I have written two functions to calculate combinations. The first one uses a for loop, the other one uses a recursive factorial function. Why is the first faster than the second?

def combinations(n: int, k: int) -> int:
    # Collection >= Selection
    if n < k:
        raise ValueError(
            "The size of the collection we are selecting items from must be "
            "larger than the size of the selection."
        )
    # Sizes > 0
    if n < 0 or k < 0:
        raise ValueError(
            "Cannot work with negative integers."
        )
    # Compute with standard python only
    numerator = 1
    for i in range(n + 1 - k, n+1):
        numerator *= i
    denominator = 1
    for i in range(1, k+1):
        denominator *= i
    return int(numerator / denominator)

The second function needs a factorial function defined as:

def factorial(n: int) -> int:
    if n < 0:
        raise ValueError(
            "Cannot calculate factorial of a negative number."
        )
    # Recursive function up to n = 0
    return n * factorial(n - 1) if n - 1 >= 0 else 1

And it is defined as:

def combinations2(n: int, k: int) -> int:
    # Collection >= Selection
    if n < k:
        raise ValueError(
            "The size of the collection we are selecting items from must be "
            "larger than the size of the selection."
        )
    return int(factorial(n) / (factorial(k) * factorial(n - k)))
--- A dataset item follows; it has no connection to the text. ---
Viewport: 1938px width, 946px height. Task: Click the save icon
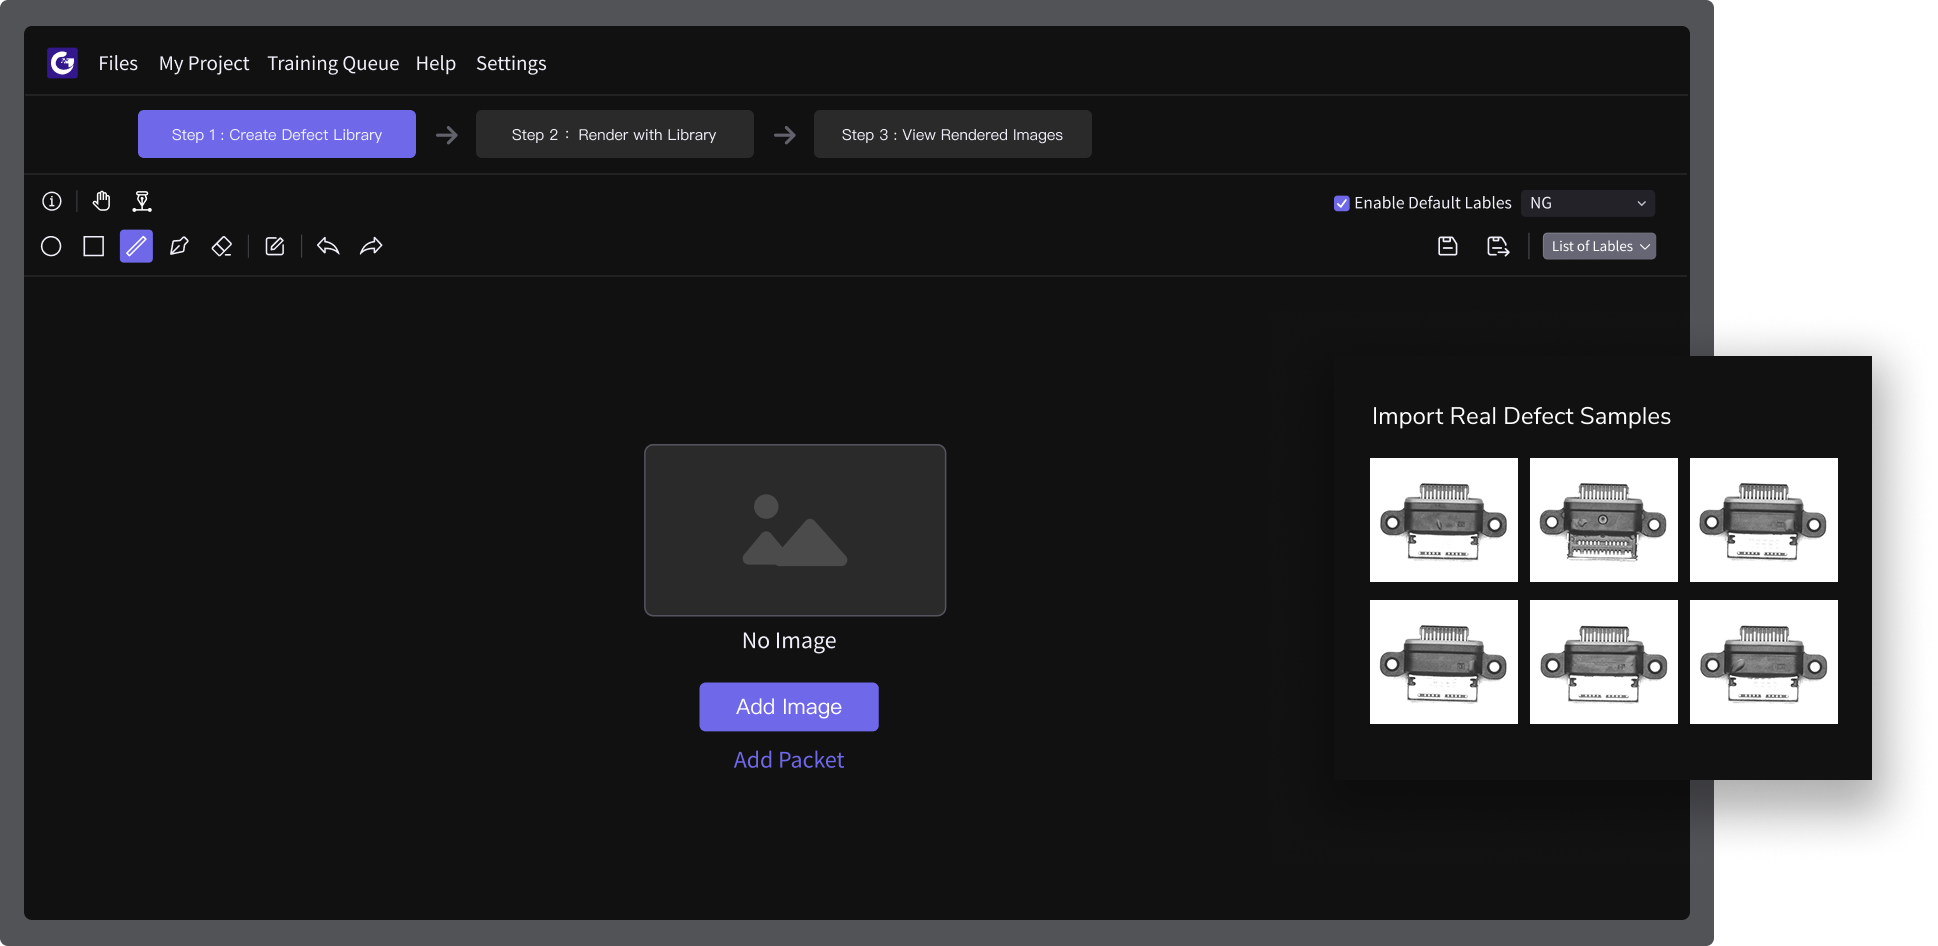(x=1447, y=246)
When I run the following test on IPython console, it is clear which one is faster

%timeit combinations(1000, 50)
16.2 µs ± 1.95 µs per loop (mean ± std. dev. of 7 runs, 100000 loops each)

and

%timeit combinations2(1000, 50)
1.6 ms ± 129 µs per loop (mean ± std. dev. of 7 runs, 1000 loops each)

NEW VERSION OF COMBINATIONS2

Okay following the comments, I agree combinations2 is doing many more operations. So I rewrote both factorial and combinations function, here are their versions:

def factorial(n: int, lower: int=-1) -> int:
    # n > 0
    if n < 0:
        raise ValueError(
            "Cannot calculate factorial of a negative number."
        )
    # Recursive function up to n = 0 or up to lower bound
    if n - 1 >= 0 and n - 1 >= lower:
        return n * factorial(n - 1, lower)
    return 1

which now can have a lower bound. Notice that in general factorial(a, b) = factorial(a) / factorial(b). Also, here is the new version of the combinations2 function:

def combinations2(n: int, k: int) -> int:
    if n < k:
        raise ValueError(
            "The size of the collection we are selecting items from must be "
            "larger than the size of the selection."
        )
    return int(factorial(n, n - k) / factorial(k))

But again, this is their comparison:

%timeit combinations(100, 50)
10.5 µs ± 1.67 µs per loop (mean ± std. dev. of 7 runs, 100000 loops each)
%timeit combinations2(100, 50)
56.1 µs ± 5.79 µs per loop (mean ± std. dev. of 7 runs, 10000 loops each)

Answer 1

Just count the number of operations:

In combinations you are making (n+1) - (n+1-k) multiplications for numerator, and (k+1) - 1 multiplications for denominator.

Total: 2k multiplications

In cominations2 you are making n + k + (n-k) multiplications, i.e. 2n multiplications.

And you are making also 2n function calls for recursion.

With k=50 and n=1000, no wonder why the first solution is faster.